British lawmakers grilled Facebook Chief Technology Officer Mike Schroepfer on Thursday, asking him questions about the social media company’s role in the Cambridge Analytica scandal, in which roughly 87 million Facebook users had their data pilfered through a personality quiz app.
When one of the members of Parliament asked about Palantir having “improper access” to user data, Schroepfer confirmed that the company was looking into concerns about Palantir, a highly secretive surveillance and data-analytics company that has worked with the CIA, NSA, and FBI.
“I think we are looking at lots of different things now many people have raised that concern,” Schroepfer told the group. “It’s something else we are looking into.”
The inquiry was led by Damian Collins, chair of Parliament’s Digital, Culture, Media, and Sport Committee. According to CNBC, Collins asked if Palantir was part of Facebook’s “review work.”
Schroepfer confirmed: “Correct.”
Whistleblower Christoper Wylie stated in March that Cambridge Analytica, a political consultancy, had worked with Palantir. Palantir denied working with the company, but told The New York Times that “an employee, in 2013-2014, engaged in an entirely personal capacity with people associated with Cambridge Analytica.”
In mid-March, Facebook admitted that Cambridge Analytica had improperly accessed data on tens of millions of Facebook users, which it collected through a quiz app called This Is Your Digital Life.
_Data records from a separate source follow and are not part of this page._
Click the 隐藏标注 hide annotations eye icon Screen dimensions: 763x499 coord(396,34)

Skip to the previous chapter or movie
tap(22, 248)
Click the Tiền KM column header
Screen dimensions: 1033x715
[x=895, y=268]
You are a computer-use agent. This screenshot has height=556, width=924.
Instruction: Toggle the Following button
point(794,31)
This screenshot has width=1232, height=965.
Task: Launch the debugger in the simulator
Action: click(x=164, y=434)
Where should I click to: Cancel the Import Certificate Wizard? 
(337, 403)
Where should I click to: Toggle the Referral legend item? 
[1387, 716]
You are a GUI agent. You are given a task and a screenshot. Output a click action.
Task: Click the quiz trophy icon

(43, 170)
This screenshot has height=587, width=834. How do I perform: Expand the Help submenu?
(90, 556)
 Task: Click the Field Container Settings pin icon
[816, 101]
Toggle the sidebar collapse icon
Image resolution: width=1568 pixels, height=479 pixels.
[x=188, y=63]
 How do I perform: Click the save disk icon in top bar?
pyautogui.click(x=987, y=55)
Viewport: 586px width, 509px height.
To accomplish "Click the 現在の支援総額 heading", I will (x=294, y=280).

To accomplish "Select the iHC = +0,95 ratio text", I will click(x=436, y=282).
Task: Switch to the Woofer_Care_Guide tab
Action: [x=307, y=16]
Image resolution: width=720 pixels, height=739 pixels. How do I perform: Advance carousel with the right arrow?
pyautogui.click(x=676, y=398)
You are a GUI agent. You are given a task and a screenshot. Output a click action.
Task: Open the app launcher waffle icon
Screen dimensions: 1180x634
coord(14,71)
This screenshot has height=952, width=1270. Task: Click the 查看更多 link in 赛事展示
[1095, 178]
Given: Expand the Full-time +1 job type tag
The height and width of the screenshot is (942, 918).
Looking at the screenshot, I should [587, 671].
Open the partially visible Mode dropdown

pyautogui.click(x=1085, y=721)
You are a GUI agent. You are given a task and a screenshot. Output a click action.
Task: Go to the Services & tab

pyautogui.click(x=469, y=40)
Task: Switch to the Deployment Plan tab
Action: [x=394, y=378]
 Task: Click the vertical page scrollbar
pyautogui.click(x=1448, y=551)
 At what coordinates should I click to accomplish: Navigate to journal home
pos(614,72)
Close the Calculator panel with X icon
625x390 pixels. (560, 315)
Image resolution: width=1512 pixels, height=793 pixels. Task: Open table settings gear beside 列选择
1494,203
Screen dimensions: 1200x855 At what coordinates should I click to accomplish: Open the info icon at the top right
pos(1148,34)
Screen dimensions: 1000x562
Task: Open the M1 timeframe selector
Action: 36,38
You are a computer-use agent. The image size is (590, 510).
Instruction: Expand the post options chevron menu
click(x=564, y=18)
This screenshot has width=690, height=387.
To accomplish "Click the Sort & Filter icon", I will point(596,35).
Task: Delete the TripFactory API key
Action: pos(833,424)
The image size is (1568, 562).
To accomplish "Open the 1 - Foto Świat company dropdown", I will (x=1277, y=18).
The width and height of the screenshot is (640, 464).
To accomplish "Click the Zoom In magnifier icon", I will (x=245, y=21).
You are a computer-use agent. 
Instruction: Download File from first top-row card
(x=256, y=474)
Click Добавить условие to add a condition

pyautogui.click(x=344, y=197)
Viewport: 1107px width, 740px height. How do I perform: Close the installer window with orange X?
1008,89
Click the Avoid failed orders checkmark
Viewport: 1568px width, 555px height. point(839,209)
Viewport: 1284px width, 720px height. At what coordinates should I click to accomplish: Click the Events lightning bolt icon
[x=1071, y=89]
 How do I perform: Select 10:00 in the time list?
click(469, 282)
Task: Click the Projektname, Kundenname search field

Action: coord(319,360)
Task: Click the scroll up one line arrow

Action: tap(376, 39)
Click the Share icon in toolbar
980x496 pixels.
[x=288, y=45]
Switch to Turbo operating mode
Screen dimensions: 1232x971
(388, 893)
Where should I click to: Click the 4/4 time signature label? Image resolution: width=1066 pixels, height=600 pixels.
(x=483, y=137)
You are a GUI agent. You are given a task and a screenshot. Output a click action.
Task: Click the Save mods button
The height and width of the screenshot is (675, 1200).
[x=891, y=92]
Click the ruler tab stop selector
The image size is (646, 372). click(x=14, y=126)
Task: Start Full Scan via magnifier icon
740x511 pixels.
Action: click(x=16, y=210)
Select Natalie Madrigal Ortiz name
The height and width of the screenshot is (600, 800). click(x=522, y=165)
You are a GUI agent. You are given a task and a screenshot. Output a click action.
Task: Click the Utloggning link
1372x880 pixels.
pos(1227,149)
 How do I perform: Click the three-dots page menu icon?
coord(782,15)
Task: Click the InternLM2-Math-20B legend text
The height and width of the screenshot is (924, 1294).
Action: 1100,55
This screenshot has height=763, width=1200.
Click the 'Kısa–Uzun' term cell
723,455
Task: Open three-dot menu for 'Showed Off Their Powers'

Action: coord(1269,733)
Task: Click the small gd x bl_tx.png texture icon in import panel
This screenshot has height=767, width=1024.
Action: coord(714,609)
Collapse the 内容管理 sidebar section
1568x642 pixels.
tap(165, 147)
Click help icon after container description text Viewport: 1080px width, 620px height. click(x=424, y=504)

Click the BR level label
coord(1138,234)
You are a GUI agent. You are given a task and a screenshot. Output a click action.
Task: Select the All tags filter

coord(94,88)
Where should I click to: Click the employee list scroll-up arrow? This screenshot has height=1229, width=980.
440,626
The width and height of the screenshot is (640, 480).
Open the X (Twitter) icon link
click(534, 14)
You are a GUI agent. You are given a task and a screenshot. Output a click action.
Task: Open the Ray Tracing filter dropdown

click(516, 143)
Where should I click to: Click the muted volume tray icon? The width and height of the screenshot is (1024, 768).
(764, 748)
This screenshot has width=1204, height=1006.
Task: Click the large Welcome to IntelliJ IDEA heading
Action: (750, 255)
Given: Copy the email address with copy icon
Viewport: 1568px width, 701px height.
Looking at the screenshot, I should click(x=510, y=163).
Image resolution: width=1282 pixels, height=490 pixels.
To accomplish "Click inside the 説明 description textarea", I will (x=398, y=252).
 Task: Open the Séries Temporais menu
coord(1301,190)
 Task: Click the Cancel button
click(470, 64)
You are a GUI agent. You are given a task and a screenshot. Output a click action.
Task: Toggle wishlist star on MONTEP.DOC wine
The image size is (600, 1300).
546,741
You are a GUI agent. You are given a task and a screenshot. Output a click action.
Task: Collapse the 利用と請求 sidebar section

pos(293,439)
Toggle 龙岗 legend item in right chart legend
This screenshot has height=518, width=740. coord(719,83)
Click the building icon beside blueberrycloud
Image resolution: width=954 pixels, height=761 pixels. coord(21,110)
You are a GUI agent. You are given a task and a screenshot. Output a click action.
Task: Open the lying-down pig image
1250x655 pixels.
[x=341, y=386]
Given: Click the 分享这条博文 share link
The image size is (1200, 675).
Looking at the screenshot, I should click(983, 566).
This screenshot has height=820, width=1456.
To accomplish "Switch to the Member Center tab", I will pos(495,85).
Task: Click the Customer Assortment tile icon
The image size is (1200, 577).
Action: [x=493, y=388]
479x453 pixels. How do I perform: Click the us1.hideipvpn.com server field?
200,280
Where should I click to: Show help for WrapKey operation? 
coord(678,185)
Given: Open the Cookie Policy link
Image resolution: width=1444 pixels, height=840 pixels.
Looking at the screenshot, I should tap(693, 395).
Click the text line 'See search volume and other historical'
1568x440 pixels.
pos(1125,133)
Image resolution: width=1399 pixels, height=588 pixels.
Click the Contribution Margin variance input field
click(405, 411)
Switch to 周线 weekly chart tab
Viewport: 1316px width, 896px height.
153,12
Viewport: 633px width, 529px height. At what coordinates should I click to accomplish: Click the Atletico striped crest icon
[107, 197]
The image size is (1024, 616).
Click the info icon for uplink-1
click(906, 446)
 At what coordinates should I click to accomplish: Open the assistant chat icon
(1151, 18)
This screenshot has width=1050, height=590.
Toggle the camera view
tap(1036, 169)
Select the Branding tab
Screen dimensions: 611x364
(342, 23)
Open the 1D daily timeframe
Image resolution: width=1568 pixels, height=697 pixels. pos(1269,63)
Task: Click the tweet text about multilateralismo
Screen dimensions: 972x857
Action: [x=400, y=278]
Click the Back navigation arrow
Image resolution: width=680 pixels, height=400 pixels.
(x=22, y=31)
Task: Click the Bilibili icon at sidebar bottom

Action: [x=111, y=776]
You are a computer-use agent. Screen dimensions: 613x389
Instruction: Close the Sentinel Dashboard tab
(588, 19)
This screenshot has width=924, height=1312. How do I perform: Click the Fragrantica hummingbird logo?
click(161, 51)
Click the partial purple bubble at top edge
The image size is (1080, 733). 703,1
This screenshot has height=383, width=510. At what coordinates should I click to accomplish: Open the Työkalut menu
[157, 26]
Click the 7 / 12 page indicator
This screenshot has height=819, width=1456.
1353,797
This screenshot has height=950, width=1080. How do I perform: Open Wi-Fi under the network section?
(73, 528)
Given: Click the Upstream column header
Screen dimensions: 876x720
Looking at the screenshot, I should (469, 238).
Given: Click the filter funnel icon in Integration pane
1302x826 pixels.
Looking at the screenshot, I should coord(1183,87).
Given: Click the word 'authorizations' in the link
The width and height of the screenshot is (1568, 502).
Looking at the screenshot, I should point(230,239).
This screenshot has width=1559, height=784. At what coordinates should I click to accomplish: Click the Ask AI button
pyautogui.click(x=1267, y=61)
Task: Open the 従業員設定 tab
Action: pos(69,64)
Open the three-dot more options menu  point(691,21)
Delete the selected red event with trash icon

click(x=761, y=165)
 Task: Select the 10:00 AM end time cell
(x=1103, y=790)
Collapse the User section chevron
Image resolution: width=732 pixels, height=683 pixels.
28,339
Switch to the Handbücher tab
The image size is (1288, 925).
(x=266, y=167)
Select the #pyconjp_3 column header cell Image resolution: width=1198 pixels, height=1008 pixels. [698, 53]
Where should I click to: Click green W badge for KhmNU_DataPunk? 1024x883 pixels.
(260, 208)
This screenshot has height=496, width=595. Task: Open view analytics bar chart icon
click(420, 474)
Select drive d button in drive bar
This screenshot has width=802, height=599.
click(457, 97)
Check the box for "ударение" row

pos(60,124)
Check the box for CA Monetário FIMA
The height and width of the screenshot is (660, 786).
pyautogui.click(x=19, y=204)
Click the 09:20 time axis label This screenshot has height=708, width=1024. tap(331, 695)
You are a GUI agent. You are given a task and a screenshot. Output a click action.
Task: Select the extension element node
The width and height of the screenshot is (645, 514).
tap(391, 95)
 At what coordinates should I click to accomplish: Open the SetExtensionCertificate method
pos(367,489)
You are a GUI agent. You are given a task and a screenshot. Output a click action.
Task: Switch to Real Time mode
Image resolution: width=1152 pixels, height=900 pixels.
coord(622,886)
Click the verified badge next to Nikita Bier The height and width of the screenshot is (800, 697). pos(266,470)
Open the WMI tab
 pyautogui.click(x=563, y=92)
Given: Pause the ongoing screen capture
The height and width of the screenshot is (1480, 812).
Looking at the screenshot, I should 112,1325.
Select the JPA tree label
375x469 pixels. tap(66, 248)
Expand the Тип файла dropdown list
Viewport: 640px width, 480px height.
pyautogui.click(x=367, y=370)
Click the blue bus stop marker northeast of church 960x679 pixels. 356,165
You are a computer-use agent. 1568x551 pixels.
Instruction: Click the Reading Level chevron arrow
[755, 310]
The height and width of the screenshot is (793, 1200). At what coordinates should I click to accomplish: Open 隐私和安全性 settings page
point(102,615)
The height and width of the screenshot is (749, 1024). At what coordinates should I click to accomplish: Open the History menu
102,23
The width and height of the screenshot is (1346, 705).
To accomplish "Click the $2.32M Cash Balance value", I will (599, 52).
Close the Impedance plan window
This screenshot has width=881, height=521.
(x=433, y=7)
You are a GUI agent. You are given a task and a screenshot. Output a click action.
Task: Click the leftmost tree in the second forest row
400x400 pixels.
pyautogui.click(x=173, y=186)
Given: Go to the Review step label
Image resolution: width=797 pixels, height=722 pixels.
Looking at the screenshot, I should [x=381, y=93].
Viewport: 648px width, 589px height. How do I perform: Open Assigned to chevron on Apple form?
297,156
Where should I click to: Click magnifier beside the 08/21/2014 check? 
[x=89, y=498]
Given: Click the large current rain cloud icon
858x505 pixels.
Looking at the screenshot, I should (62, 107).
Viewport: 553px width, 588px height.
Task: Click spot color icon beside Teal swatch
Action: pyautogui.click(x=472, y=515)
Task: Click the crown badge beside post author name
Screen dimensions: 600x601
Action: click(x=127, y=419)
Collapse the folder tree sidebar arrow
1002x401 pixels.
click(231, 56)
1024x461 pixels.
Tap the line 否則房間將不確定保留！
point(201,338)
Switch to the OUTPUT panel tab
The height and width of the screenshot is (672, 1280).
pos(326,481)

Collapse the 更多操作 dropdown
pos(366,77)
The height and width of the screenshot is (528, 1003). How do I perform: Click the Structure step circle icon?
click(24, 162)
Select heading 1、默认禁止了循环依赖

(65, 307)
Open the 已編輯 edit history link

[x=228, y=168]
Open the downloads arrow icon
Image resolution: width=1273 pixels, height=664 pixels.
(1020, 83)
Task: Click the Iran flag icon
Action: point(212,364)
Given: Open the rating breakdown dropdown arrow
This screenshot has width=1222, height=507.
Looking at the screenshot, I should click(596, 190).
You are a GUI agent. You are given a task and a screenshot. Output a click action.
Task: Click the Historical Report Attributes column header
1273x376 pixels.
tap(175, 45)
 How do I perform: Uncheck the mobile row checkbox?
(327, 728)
According to Wylie, Cambridge Analytica used the data to create psychographic profiles of voters.
While it’s unclear if it gained access to the Facebook user data that Cambridge Analytica harvested, Palantir’s connection to the social network extends beyond any potential collaboration with Cambridge Analytica. Peter Thiel, a Facebook board member, is a Palantir co-founder. (Thiel secretly funded a lawsuit that bankrupted Gawker Media, Gizmodo’s former parent company.)
Hopefully, Kanye West will get to the bottom of this matter during his meeting with Thiel.